Todo e qualquer tipo de poeira da face da terra tem algum tipo de atração cósmica fatal com os meus olhos fotofóbicos. Claro, as construções (que não são poucas) na minha cidade, neste momento, e a falta de chuva têm contribuído bastante, mas, de qualquer forma, não as culpo. Sempre foi assim, se existe alguma partícula perdida e não identificada por aí ela dará um jeito de encontrar meus claros olhos e se adentrar neles sem convite.
Hoje, enquanto caminhava, o vento soprou e toda a poeira do universo foi parar nos meus olhos, atropelando os óculos de sol e desrespeitando, na maior cara de pau, o seu espaço protetor. Fechei-os às pressas, em vão, e fiquei parada até toda a ardência provocada por aquele vendaval passar. Senti uma brisa leva bagunçar os meus cabelos e tive a impressão, sei lá eu, Deus, porque, de estar voando. Voei até a brisa me soltar e por de volta num lugar que não eram os meus olhos a poeira acumulada ali há tanto tempo. Sonhei acordada, por alguns instantes, como tenho feito desde os quinze anos, antes disso até.

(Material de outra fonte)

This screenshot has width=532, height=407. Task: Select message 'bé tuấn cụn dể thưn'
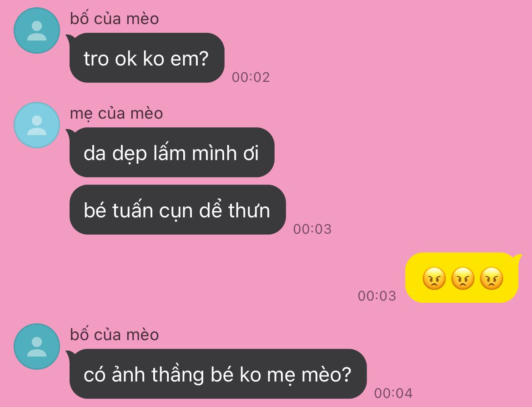click(177, 210)
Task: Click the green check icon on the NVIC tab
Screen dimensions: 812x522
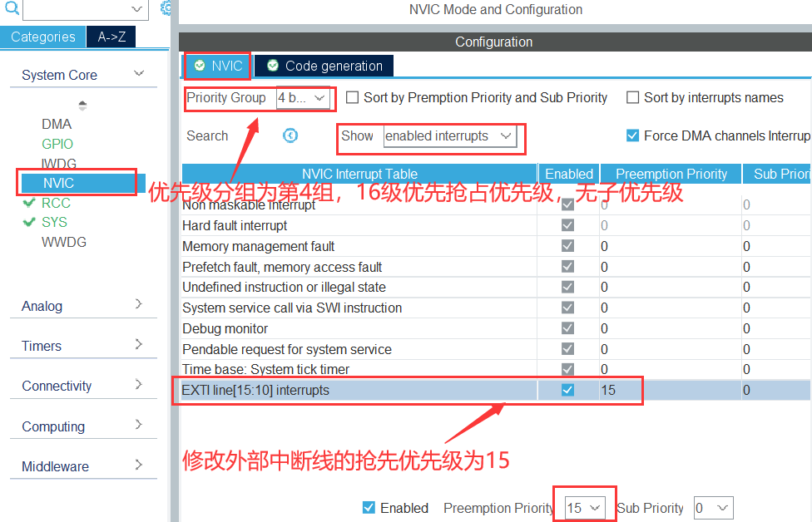Action: pyautogui.click(x=199, y=66)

Naquela época os sonhos eram palpáveis, mais materiais, se não me engano. Lembro que aos quatorze comecei a sonhar, assim como as amigas mais próximas, com a festa de debutantes. Contei à minha mãe que vestiria algo azul e rodado. As mesas seriam decoradas de garrafinhas pequenas e em seus rótulos estariam impressas as letras b, e, b, a, hífen, m, e. Nos bolinhos de xícara haveria bilhetes com um “coma-me” meio inclinado, dando a entender que o ato de comer poderia ser perigoso demais. Eu colocaria coelhos brancos pelos campos e o meu pai, vestido de chapeleiro maluco, ainda que não muito feliz com a ideia, recepcionaria os convidados. Minha mãe ouvia tudo em silêncio, distante desse planeta que vivemos e, também, daquele que Alice inventara e eu tanto gosto. Quando estava quase chegando ao fim de toda minha idealização festiva, ela olhou meio cabisbaixa para os meus pés descalços e me disse: “você sonha alto demais, menina”. Entendi o que minha mãe queria dizer, na verdade; nós não teríamos dinheiro para nem metade daquela festa. Mas, de uma forma ou de outra, eu não me importava se ela iria mesmo acontecer. Queria apenas sonhar e planejar e fingir que seria de verdade. Aquela festa poderia não se concretizar quando eu completasse meus tão esperados quinze anos, desde que acontecesse um dia, mais tarde. Preferiria que minha mãe dissesse que não tinha condições nenhuma de me dar toda aquela parafernália, ao invés de protestar que eu era pequena demais para tanta fantasia. Aquelas palavras foram a gota d’água em um balde que nunca precisou de muito mais que isso para transbordar.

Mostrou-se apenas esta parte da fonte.